Pix2NPHM: Learning to Regress NPHM Reconstructions From a Single Image
Simon Giebenhain, Tobias Kirschstein, Liam Schoneveld, Davide Davoli, Zhe Chen, Matthias Nießner
TL;DR
Pix2NPHM presents a first-of-its-kind feed-forward regressor that outputs Neural Parametric Head Model (NPHM) latent codes from a single image, enabling high-fidelity 3D face reconstruction with fast inference. It leverages geometry-aware Vision Transformer backbones pretrained on per-pixel geometric tasks, trains on a large mix of 3D-registered data and 2D video data with self-supervised normal losses, and augments with test-time optimization for further fidelity.
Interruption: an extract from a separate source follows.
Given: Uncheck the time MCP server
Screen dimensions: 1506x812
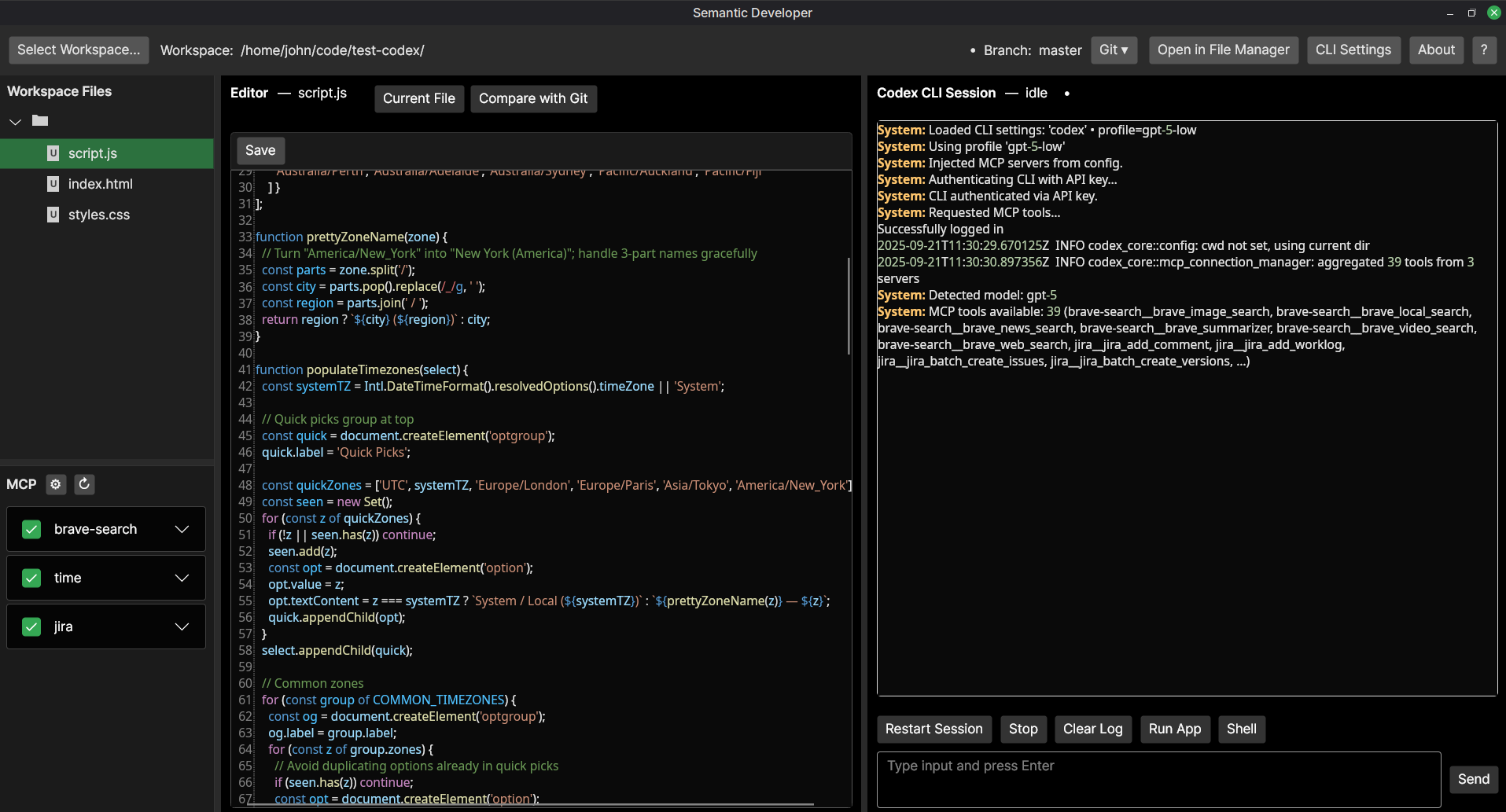Looking at the screenshot, I should point(31,578).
The approach achieves state-of-the-art results on NeRSemble SVFR and NoW, and demonstrates strong emotion-expression capture on AffectNet, underscoring the value of neural 3DMMs for scalable monocular reconstruction. Collectively, Pix2NPHM establishes a scalable, high-quality pathway for monocular 3D facial reconstruction by combining robust geometric pretraining, diverse data, and a powerful transformer-based regressor.
Abstract
Neural Parametric Head Models (NPHMs) are a recent advancement over mesh-based 3d morphable models (3DMMs) to facilitate high-fidelity geometric detail. However, fitting NPHMs to visual inputs is notoriously challenging due to the expressive nature of their underlying latent space. To this end, we propose Pix2NPHM, a vision transformer (ViT) network that directly regresses NPHM parameters, given a single image as input. Compared to existing approaches, the neural parametric space allows our method to reconstruct more recognizable facial geometry and accurate facial expressions. For broad generalization, we exploit domain-specific ViTs as backbones, which are pretrained on geometric prediction tasks. We train Pix2NPHM on a mixture of 3D data, including a total of over 100K NPHM registrations that enable direct supervision in SDF space, and large-scale 2D video datasets, for which normal estimates serve as pseudo ground truth geometry. Pix2NPHM not only allows for 3D reconstructions at interactive frame rates, it is also possible to improve geometric fidelity by a subsequent inference-time optimization against estimated surface normals and canonical point maps. As a result, we achieve unprecedented face reconstruction quality that can run at scale on in-the-wild data.